We took some time out of our day to interview our head chef, Bo, to give us some insights into his world in the kitchen, what drives him forward, his experiences and why he is here.
So let’s start with who you are!
Tell us about how you came to be at the Argentine Experience
Well I’ve known Leon for 15 years or so, we went to school together in Australia and when he got a job at GAP he promised me a spot on one of his tours around South America. I’d been meaning to do it for a while, so I rang Leon out of the blue to tell him some big news. He thought I was going to marry my girlfriend at the time, but actually it was to let him know that I’d had enough of my job, that I’d quit and I was coming over with no real plans. When I arrived Leon told me about his idea for The Argentine Experience and that he wanted me to be Head Chef and I thought why not!
Were you nervous about moving to the other side of the world?
I wasn’t nervous about travelling, or the work or even whether it would be a success, I was excited more than anything. I was more nervous about seeing what professional Leon was like, I’d only known Leon socially so I couldn’t imagine what he was like when running a business but thankfully I had nothing to worry about! Now I have the chance to run a kitchen with complete creative freedom to do it as I want it, from scratch, which is a dream opportunity.
What were you doing in Thailand?
I’d spent about 10 years or so in the hotel and hospitality industry in and around Thailand and Australia,working up from the bottom, gaining experience in every department but obviously the kitchen was the place I enjoyed the most. I spent the last 6 months working in a 5 star hotel restaurant and worked in my family’s hotel restaurant, but working 14 hour days coupled with the stress of working with relatives made my decision to leave actually quite easy!
What were you’re best and worst kitchen experiences?
My worst kitchen experience has to be working in a bakery, I had no natural flair for it and I just didn’t get it, I hated working there! My best experience I have to say was working in a hotel restaurant on Koh Kumsi, when I first started the resort was only ranked 57th out of 200 hotels on the island. I took everything on myself, completely re-wrote the menu with my own ideas and had the chefs make the food while I oversaw everything. By the time I left the hotel was ranked 6th, that was certainly my proudest moment.

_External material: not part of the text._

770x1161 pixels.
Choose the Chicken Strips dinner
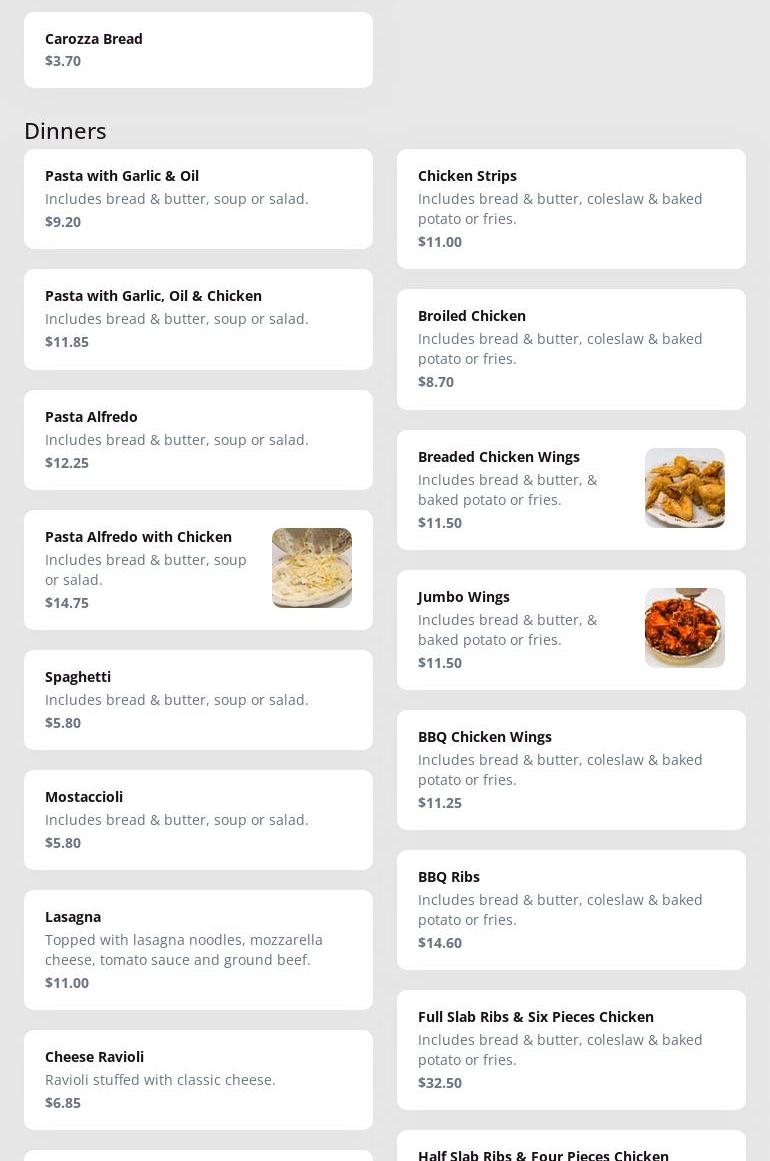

What is your food passion?
I love everything about food, the taste and the combinations you can make with the different flavours, coming up with my own recipes, literally everything! I love cooking for people but I also love experimenting whenever I can and adding Thai twists to classic dishes.
How did you come up with the menu changes and how did you make it more international?
To be honest when I first arrived, the menu was very bland but that’s not surprising as the kitchen was being run with no trained chef’s so I knew I had to change all the ingredients. For empanada fillings I chose things that just went well with pastry, the quality of the meat we use in the stew is amazing so that was an easy thing to get right. The ratatouille I chose because, while not an Argentine dish, it’s a good vegetarian option and looked considerably better than the mashed roasted vegetables I had been using.
Traditionally steaks are cooked on a parrilla everywhere in Argentina, it’s almost impossible to find a place that doesn’t cook it that way, but I wanted to move away from this technique. I’ve got plenty of grill experience and learned how to cook steaks from a top chef, not just in terms of actually cooking the steak but also the work that goes into preparing the meat first. I have no doubt that our steaks will be the best BA has to offer.
How does produce in Argentina compare to other places you have worked?
Well the beef here is second to none, best I’ve ever worked with by a margin it’s so soft it melts in your mouth! Most beef you find elsewhere comes from corn fed cows which leads to a lot of marbling in the meat, I’d always learned this is what contained the flavour, but that hasn’t been the case at all. The grass fed beef over here is considerably leaner yet retains all the flavour, I hadn’t expected that, and it’s much healthier too. On the flip side it is much harder to get the herbs and spices I’m used to working with and when I do find them they tend to be much more expensive, so I’ve learned to be creative with my seasoning! The language barrier has led to some funny moments, I can remember Carla bringing home a lamb shank for me to cook, but it was frozen and as it defrosted a face was revealed, which obviously confused the hell out of me! It turns out Carla had bought cornejo (rabbit) instead of cordero (lamb)!
How are you finding the new building?
It’s awesome! I helped design everything and the layout is more or less as I want it to be. It’s a huge upgrade on our last place, and so far we haven’t had many issues. I couldn’t be more pleased with how everything is looking and I can’t wait for the grand opening.
Finally what are some of your favourite things to do in your spare time?
What little spare time I have is taken up with fitness including Muay Thai, which I’ve just picked up again which is a great part of my routine and makes a nice change from the kitchen. I’ve started reading the “a song of ice and fire” series by George R R Martin because I loved the game of thrones TV series. I try to find time to follow Asian pop culture and try and keep up with anime series when I can.